• [ACTION ITEM] In the listing below, find the line holding "Where should I click to: Click the choose-a-sprite" and the line holding "The width and height of the screenshot is (758, 470).". Write out those two lines and all lines between, exactly, and nothing more.

=== Begin Enclosure ===

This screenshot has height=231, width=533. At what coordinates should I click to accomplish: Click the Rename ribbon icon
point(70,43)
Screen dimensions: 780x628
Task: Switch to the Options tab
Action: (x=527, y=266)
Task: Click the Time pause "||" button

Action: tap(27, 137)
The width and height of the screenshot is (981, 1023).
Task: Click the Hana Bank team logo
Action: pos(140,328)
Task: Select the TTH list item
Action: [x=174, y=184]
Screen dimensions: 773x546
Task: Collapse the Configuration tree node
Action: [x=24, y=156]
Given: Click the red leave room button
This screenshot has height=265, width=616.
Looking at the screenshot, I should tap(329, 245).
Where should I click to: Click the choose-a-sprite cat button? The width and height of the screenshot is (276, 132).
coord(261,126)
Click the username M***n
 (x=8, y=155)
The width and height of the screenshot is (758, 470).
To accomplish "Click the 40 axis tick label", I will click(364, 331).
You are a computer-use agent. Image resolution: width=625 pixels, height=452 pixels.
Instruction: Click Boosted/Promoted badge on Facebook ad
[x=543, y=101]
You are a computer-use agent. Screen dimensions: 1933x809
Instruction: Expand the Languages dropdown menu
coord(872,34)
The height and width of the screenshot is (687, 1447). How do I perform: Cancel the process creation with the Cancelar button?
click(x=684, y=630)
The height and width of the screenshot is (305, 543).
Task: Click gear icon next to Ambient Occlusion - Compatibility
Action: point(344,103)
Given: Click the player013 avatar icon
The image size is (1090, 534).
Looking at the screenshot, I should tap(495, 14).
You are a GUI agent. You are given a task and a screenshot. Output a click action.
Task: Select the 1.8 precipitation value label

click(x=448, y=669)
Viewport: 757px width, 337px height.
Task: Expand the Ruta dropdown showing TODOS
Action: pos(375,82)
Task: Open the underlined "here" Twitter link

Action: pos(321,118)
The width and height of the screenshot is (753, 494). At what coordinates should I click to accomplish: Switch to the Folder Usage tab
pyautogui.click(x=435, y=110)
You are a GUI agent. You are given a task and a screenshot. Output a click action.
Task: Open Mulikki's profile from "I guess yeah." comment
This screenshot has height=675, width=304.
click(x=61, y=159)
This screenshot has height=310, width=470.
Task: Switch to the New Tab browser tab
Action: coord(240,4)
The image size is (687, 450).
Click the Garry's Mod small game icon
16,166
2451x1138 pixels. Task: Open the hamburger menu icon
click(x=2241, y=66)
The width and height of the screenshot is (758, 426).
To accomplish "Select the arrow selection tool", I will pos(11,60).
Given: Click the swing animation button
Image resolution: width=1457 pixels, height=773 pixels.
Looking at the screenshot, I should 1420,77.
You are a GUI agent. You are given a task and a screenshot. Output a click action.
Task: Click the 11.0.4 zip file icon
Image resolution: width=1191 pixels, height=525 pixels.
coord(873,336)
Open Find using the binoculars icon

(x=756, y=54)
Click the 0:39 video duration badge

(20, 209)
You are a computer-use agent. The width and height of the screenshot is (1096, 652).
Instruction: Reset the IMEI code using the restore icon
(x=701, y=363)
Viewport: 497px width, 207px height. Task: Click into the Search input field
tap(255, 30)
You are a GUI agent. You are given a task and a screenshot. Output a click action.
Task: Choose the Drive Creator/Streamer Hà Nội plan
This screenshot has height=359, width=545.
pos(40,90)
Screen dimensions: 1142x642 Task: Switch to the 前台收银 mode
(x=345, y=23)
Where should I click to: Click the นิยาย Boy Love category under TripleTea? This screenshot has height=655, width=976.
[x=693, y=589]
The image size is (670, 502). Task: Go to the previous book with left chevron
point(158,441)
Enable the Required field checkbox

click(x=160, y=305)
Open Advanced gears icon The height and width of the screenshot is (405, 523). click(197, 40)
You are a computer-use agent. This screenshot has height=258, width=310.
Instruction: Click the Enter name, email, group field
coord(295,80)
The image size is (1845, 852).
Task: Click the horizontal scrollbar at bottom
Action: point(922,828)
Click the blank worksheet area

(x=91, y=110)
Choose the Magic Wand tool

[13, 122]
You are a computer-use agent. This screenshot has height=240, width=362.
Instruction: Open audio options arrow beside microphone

=== End Enclosure ===

• [RESULT FOR THIS EXERCISE]
Where should I click to: Click the choose-a-sprite cat button? The width and height of the screenshot is (276, 132).
coord(261,126)
Click the username M***n
 (x=8, y=155)
The width and height of the screenshot is (758, 470).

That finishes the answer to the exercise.